TEXTURE MODELING AND SIMULATION FOR SYNTHETIC PALM VEIN IMAGE GENERATION SYSTEM
Abstract
Unavailability of large-scale palm vein databases due to their intrusiveness have posed challenges in exploring this technology for large-scale applications. Hence, this research modelled and generated synthetic palm vein images from only a couple of initial samples using statistical features.

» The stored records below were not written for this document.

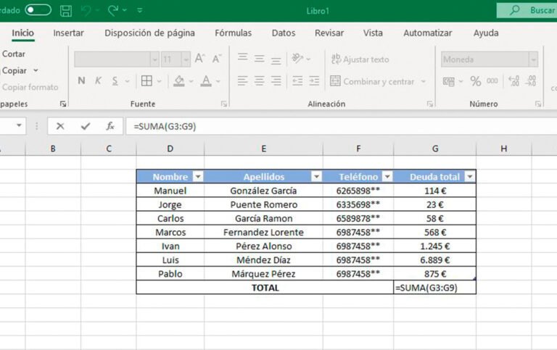This screenshot has width=557, height=350.
Task: Toggle the AutoSave switch in title bar
Action: pyautogui.click(x=38, y=10)
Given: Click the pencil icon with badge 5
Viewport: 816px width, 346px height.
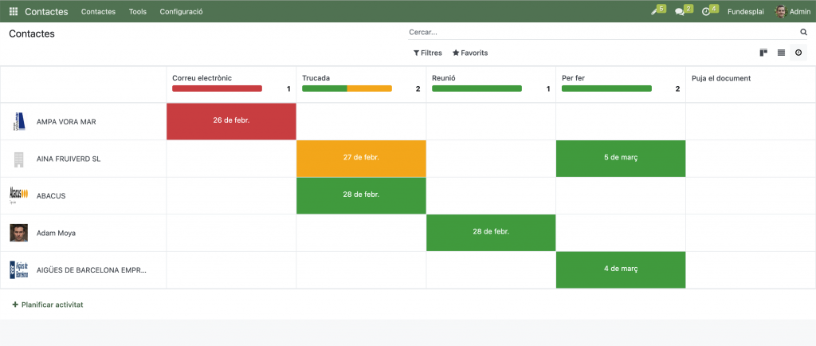Looking at the screenshot, I should (x=655, y=12).
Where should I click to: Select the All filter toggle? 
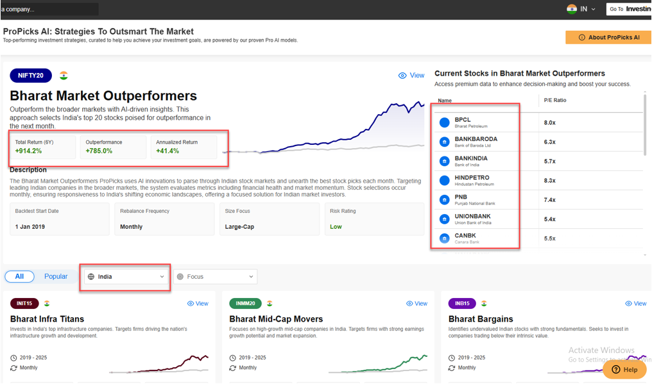20,276
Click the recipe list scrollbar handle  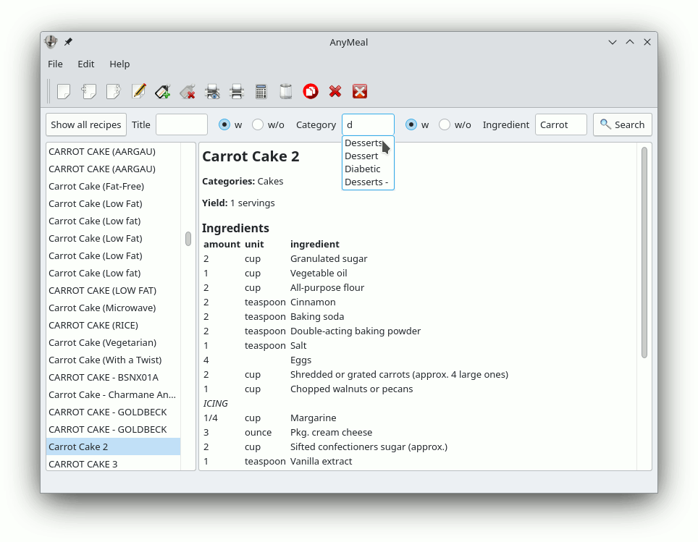tap(188, 239)
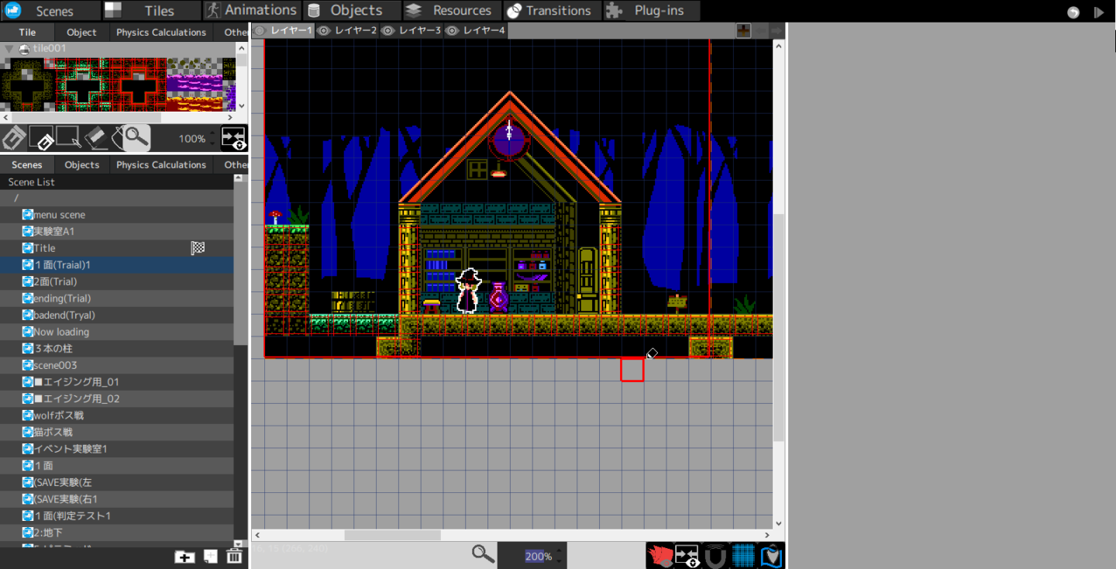Screen dimensions: 1116x569
Task: Choose the rectangular selection tool
Action: (68, 138)
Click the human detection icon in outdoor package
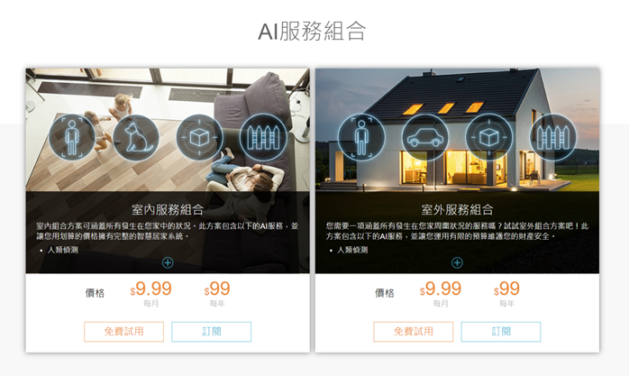 361,137
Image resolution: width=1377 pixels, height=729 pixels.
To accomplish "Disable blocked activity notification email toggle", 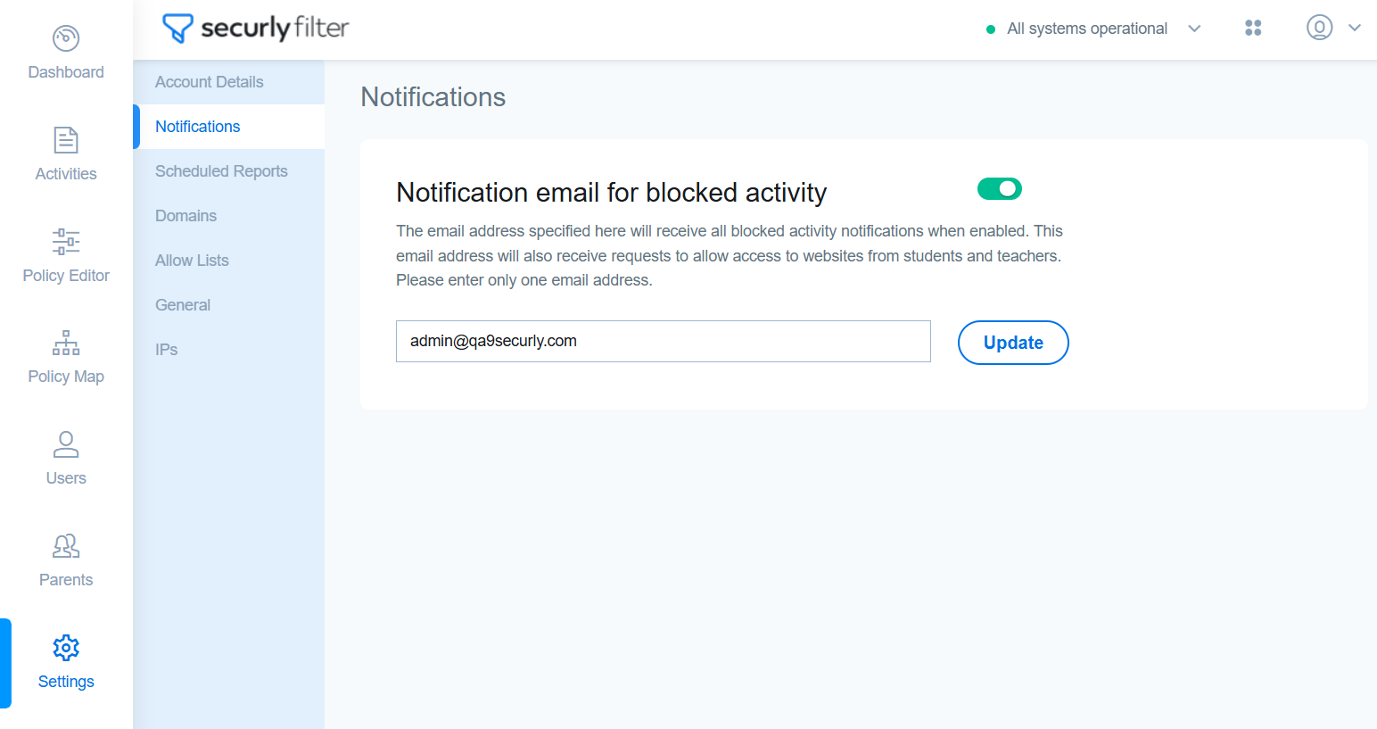I will (999, 189).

Variations were introduced to the three optimized statistical features (S5; the original images were employed as training images and the best variation in the first experiment as training images, S4; the best variation in the first experiment as training images while the original images were used as testing images, S3; mean vectors, covariance matrices and correlation coefficient, S2; mean vectors and covariance matrices, S1; mean vectors, Non-Synthetic; acquired image) which were used to generate synthetic palm vein images employing statistical and Genetic Algorithm (GA) approaches and were evaluated based on Equal Error Rate (EER), Average Recognition Accuracy (ARA) and Average Recognition Time (ART). The results obtained from the experiment showed that EERs were 0.22, 0.51, 0.58 and 4.36 for S3, S2, S1 and NS respectively. S3 had superior ARA (99.83%) compared with S2 (99.77 %), S1 (99.70 %) and NS (98.33 %). The ARTs obtained were 84.97s, 75.55s, 84.04s and 681.74s for S1, S2, S3 and NS respectively with S2 (75.55s) having significantly least value. Furthermore, EER, ARA and ART for S4 were 0.43, 99.00%, and 12.13s, respectively while the corresponding values for S5 were 1.43, 97.50%, and 680.13s, respectively. The research outcome justifies the extraction of mean vectors, covariance matrices and correlation coefficient.